Task brief ->
List every line of the items below that contains the string "width".

** Start Exercise materials **

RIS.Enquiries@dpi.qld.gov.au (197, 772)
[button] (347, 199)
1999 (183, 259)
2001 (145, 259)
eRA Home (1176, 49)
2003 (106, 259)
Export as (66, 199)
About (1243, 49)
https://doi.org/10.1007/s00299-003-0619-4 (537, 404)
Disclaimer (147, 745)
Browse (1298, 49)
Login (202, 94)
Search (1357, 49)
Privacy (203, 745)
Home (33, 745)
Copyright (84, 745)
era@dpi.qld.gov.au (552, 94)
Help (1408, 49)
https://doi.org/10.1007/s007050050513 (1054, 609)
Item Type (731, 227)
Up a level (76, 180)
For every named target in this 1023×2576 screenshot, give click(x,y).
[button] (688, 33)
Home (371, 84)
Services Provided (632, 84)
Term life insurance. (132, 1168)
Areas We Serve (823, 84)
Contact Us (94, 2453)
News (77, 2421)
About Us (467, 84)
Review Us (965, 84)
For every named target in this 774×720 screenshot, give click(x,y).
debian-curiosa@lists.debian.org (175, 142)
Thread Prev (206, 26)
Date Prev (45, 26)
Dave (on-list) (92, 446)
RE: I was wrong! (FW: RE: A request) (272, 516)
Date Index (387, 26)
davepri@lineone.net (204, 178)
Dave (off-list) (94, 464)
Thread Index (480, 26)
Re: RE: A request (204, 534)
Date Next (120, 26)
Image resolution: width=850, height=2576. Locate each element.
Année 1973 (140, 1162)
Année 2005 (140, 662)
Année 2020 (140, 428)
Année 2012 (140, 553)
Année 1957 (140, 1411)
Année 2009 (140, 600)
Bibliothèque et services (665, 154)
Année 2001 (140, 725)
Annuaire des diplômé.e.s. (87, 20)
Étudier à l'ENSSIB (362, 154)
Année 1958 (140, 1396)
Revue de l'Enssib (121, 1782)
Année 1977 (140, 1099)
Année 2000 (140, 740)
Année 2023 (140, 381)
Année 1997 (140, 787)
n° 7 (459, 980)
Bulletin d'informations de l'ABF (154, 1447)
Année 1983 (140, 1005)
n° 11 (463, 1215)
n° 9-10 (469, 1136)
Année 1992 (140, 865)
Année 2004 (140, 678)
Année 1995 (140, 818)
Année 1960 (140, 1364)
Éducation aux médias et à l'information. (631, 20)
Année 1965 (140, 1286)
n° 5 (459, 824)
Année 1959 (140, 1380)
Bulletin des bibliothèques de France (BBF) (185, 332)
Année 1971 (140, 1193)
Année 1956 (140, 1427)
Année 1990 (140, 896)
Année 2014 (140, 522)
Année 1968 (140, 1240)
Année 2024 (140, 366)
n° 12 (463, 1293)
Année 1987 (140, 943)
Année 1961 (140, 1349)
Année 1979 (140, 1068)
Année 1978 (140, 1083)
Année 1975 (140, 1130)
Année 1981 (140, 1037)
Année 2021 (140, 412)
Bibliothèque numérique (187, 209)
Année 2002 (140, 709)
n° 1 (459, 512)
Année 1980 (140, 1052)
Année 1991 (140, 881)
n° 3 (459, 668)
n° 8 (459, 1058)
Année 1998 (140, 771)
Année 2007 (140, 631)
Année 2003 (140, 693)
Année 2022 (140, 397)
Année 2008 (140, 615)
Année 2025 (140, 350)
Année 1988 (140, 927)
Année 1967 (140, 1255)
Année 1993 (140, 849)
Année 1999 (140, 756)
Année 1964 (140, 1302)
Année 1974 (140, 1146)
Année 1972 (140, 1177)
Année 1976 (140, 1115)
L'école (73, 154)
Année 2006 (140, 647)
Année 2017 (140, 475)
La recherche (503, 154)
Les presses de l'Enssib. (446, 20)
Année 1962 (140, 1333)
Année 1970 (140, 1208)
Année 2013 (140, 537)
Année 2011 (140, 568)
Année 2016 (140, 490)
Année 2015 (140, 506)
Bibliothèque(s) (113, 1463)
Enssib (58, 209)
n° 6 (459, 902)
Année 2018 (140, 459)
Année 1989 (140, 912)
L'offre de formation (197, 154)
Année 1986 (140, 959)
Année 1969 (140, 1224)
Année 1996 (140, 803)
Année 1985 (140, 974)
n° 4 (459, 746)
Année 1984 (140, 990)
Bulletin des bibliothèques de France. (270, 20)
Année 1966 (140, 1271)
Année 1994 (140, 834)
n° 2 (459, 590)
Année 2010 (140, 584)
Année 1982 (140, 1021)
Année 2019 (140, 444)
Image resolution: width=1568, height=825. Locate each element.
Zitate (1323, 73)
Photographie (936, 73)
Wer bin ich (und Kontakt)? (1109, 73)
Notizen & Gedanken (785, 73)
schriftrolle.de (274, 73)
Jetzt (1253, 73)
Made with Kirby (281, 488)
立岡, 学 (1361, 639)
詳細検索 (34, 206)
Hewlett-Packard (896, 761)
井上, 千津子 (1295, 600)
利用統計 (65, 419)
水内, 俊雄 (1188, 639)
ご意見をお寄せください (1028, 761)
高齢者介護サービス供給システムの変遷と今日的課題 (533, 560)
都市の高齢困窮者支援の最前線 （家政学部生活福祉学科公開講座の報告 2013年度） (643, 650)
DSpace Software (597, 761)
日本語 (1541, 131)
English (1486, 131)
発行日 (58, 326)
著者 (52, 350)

** End Exercise materials **

Finished task ->
Image resolution: width=850, height=2576. Locate each element.
Image resolution: width=1568, height=825. Locate each element.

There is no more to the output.